◆ EXERCISE PROMPT ◆
Type out the entries again, matching each one exactly.

----- RECORDS -----

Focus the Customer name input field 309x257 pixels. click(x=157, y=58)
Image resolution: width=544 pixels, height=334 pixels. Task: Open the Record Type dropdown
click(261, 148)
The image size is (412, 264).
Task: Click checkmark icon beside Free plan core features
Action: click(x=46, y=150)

-----

◆ TASK RESULT ◆
Focus the Customer name input field 309x257 pixels. click(x=157, y=58)
Image resolution: width=544 pixels, height=334 pixels. Task: Open the Record Type dropdown
click(261, 148)
The image size is (412, 264).
Task: Click checkmark icon beside Free plan core features
Action: click(x=46, y=150)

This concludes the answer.